64      The working balance has been increasing in order to start repaying the £121.5m debt that the HRA incurred as part of self-financing in 2012.  The current business plan assumes that reserves are set aside to enable to the debt to be repaid over the period 2023/24 to 2042/43.

Corporate Services, including Customers & Communities and Public Health

 

65      Overall the remaining Council services are forecasting an overspend of £550k. 

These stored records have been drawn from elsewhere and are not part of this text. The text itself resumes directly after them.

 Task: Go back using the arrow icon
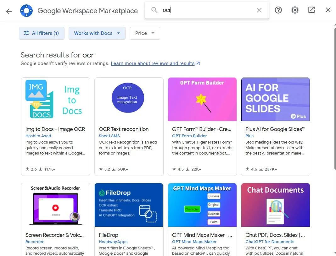[x=8, y=10]
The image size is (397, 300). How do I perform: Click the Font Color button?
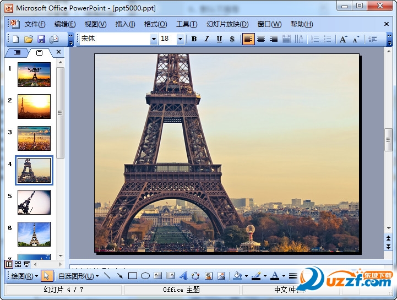[275, 276]
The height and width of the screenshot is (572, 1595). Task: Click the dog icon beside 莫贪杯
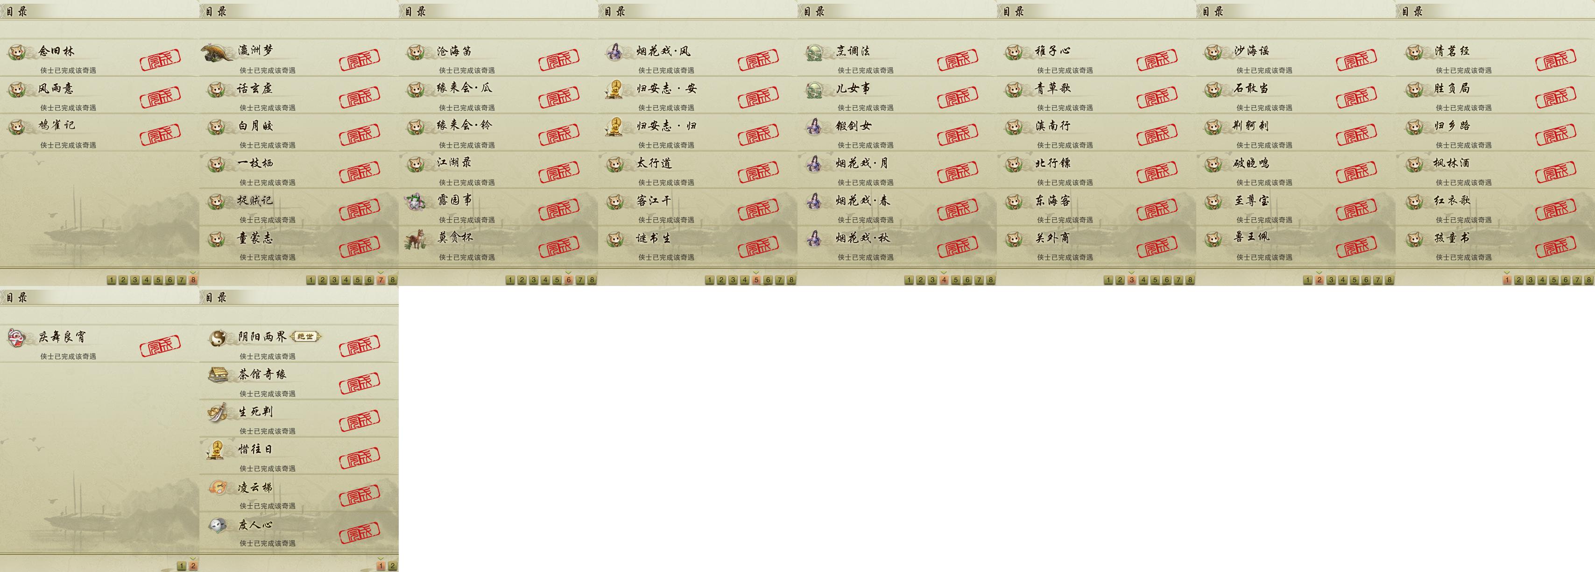pos(416,239)
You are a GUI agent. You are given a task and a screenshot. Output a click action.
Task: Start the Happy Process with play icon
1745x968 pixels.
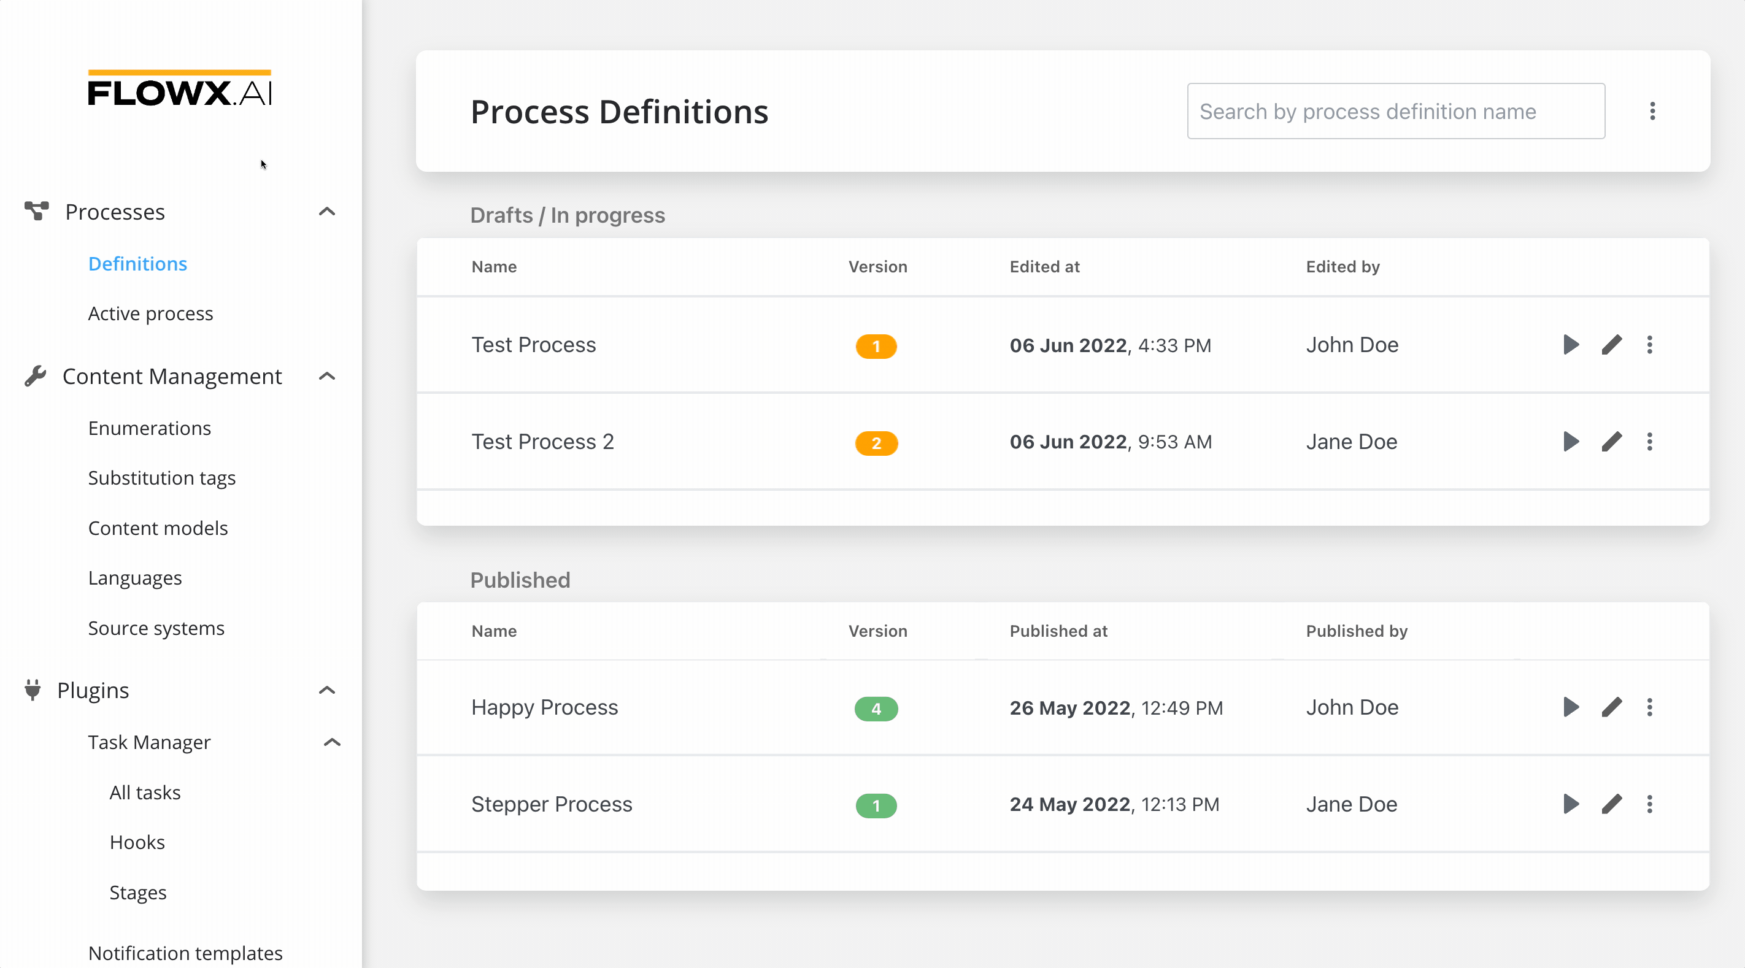(1571, 707)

66      Internal Business Support is forecast to overspend by £265k due to reduced income from schools for payroll services and not achieving the budgeted vacancy factor.  Other variations include an £82k shortfall in income projected in Registrars and the continued pressure on Housing Benefit overpayments (£150k) as outlined in the 2021/22 outturn report.   These overspends are offset by forecast underspends in policy & partnerships (£66k) due to staff vacancies and York Learning (£71k) following an increase in courses offered and other minor savings. 

67      As part of the leisure services contract with GLL, which is based on the Sport England template, the council retained the risk for extraordinary increases in energy prices at Yearsley Pool, Energise Centre and the Stadium. The cost of utilities has been particularly significant in the Leisure sector as the cost of heating gyms and particularly swimming pools is an all year cost. Whilst GLL have reduced energy consumption at its facilities utilising pool covers, introducing LED lights and better utilising building energy usage the increased costs are still significant. The contract stipulates a formula for calculating the councils risk share component and will be based on actual usage and costs. The current forecast for additional costs in 2022/23 to the council totals c £600k. This has been assumed in corporate inflationary provisions.

Corporate Budgets

 

68      These budgets include Treasury Management and other corporately held funds.  A net underspend is forecast due to the early and increased delivery of a corporate saving.  In addition, due to slippage on the capital programme, there has been a saving on interest and the cost of borrowing.